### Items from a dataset

*** Block opens ***

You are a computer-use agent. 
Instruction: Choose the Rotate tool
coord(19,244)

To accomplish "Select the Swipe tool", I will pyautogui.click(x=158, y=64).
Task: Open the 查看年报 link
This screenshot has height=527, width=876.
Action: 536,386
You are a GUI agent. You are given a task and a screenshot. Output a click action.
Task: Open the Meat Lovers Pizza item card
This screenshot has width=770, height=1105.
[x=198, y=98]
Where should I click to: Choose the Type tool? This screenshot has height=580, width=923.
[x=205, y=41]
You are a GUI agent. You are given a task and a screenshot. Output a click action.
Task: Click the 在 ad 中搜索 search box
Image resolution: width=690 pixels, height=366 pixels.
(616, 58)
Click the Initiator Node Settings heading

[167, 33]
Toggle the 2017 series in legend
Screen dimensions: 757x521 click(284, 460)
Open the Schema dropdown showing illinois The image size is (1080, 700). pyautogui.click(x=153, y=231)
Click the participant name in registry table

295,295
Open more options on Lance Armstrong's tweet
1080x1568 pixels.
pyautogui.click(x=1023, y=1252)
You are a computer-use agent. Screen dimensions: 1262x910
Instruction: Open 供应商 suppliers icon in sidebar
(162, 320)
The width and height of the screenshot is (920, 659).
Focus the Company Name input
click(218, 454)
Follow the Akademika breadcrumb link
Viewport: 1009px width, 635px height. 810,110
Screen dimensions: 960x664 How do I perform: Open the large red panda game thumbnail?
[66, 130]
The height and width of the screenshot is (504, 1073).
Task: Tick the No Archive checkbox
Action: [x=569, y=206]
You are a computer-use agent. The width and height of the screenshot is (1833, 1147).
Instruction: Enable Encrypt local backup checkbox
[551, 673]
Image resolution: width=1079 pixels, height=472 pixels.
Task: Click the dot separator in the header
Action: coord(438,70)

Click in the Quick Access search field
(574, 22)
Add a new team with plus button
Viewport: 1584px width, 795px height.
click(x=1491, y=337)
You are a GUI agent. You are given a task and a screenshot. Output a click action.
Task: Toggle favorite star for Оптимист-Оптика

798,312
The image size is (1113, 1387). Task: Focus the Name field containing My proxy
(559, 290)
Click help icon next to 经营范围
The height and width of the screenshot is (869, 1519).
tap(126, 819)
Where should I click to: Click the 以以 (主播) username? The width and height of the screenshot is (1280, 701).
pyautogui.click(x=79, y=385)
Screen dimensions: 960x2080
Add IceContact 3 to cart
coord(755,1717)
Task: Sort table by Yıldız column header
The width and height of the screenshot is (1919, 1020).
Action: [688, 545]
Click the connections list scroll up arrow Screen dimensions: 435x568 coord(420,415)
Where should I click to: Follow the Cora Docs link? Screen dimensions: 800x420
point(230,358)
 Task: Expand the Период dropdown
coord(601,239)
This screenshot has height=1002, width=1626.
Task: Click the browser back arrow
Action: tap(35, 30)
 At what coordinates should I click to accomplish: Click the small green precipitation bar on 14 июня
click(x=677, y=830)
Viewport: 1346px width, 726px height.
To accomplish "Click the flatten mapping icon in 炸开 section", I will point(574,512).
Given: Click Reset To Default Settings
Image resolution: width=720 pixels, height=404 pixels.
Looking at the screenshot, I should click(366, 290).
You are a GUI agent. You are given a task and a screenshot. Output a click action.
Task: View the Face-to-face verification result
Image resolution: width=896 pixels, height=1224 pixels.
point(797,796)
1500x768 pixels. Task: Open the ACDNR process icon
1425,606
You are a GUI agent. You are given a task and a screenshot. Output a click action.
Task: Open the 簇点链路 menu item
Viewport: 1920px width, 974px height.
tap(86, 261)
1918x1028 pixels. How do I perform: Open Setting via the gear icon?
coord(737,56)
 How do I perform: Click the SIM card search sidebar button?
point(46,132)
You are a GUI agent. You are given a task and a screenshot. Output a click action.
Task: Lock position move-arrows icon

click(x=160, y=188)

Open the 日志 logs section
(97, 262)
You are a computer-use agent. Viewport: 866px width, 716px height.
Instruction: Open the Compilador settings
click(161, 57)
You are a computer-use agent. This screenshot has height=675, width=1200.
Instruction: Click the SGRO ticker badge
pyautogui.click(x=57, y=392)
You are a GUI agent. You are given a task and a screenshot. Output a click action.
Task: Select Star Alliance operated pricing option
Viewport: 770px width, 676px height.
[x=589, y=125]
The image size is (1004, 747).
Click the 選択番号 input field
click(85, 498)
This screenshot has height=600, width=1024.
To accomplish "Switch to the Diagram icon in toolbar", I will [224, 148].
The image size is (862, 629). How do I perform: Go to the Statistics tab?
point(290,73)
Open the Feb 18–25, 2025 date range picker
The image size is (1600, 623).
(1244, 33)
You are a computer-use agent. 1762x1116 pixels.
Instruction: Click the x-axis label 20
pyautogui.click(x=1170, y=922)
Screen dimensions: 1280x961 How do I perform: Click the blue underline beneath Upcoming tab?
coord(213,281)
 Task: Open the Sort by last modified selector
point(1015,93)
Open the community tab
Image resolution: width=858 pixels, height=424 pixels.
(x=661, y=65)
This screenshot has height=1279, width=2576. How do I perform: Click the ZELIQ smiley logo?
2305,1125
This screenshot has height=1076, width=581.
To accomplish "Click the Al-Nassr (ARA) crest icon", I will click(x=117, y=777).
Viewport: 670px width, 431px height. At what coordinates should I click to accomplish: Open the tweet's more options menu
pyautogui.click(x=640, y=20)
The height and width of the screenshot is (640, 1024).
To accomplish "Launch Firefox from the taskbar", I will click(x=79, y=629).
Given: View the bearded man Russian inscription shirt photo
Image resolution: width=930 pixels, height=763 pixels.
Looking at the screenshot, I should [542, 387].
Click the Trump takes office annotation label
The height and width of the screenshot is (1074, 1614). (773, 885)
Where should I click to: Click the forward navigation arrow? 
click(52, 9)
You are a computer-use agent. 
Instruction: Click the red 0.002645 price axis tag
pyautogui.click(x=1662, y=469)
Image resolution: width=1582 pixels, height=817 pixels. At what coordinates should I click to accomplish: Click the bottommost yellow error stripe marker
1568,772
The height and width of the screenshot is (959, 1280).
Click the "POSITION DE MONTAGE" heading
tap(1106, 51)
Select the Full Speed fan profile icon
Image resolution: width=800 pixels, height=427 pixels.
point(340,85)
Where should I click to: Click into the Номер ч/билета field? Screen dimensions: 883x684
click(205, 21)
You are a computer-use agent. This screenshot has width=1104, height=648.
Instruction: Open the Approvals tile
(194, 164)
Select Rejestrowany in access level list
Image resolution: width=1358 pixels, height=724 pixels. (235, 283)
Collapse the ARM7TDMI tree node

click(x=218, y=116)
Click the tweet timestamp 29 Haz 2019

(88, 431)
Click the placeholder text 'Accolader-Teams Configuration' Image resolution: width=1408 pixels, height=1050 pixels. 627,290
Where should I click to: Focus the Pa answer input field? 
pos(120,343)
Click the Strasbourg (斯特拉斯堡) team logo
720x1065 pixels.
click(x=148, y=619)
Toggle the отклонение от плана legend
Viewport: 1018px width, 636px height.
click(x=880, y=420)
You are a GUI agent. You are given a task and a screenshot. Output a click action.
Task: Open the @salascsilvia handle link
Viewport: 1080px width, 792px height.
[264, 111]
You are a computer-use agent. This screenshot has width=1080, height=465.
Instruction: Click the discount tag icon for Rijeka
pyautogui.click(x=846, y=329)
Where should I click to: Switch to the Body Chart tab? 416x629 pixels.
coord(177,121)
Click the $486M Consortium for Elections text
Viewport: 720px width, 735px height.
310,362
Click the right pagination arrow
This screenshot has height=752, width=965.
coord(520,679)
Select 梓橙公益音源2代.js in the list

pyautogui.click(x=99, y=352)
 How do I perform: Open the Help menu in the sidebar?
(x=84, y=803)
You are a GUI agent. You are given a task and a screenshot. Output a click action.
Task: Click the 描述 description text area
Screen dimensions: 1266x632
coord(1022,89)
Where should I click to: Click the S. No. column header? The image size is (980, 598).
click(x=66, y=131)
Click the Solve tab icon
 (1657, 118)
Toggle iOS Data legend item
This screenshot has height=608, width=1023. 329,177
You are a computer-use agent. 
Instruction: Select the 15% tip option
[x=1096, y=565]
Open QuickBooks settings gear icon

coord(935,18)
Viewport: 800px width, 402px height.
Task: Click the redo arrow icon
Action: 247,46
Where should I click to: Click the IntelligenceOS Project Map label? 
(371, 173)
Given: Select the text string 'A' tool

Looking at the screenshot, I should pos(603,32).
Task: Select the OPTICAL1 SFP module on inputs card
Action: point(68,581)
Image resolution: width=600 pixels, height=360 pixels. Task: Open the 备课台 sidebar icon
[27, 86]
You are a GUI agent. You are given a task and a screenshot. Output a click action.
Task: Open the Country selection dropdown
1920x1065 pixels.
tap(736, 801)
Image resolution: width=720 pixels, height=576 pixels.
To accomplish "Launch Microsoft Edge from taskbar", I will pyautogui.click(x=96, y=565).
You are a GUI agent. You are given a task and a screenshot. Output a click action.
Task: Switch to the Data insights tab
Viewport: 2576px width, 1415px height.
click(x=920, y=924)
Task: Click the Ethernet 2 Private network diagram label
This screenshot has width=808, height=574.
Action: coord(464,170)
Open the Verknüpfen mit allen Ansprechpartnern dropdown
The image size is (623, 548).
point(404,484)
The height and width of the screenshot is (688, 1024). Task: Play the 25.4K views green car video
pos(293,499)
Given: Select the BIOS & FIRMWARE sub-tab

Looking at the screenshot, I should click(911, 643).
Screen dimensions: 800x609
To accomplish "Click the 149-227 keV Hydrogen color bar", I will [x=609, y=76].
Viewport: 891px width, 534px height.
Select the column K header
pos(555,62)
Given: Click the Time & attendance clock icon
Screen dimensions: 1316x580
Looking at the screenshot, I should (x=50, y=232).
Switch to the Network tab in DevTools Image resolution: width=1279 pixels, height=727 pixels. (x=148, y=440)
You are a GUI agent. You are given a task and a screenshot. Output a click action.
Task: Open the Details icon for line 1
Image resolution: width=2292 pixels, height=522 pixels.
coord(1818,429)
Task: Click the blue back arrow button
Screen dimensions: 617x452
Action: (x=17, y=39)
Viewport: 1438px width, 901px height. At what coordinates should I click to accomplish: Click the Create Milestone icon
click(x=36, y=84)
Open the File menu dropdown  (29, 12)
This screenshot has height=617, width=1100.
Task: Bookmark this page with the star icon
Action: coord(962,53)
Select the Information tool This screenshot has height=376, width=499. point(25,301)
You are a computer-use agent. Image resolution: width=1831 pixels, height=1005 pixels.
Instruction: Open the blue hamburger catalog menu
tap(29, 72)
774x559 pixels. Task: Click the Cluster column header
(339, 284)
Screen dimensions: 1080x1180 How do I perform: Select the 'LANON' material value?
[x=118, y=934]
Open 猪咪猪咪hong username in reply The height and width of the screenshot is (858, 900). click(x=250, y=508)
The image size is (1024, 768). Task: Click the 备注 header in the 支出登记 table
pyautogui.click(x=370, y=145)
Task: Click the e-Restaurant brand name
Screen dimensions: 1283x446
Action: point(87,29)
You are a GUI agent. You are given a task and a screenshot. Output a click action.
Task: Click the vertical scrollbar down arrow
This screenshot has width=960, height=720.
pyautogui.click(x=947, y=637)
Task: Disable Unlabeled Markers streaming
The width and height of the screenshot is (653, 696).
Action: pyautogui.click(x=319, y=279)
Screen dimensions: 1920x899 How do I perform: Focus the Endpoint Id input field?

*** Block closes ***

Going back over the entries above, copy word for word every line from the one that has "The image size is (862, 629)." on through the one that has "You are a computer-use agent. 1762x1116".

### ANSWER AREA
The image size is (862, 629). How do I perform: Go to the Statistics tab?
point(290,73)
Open the Feb 18–25, 2025 date range picker
The image size is (1600, 623).
(1244, 33)
You are a computer-use agent. 1762x1116 pixels.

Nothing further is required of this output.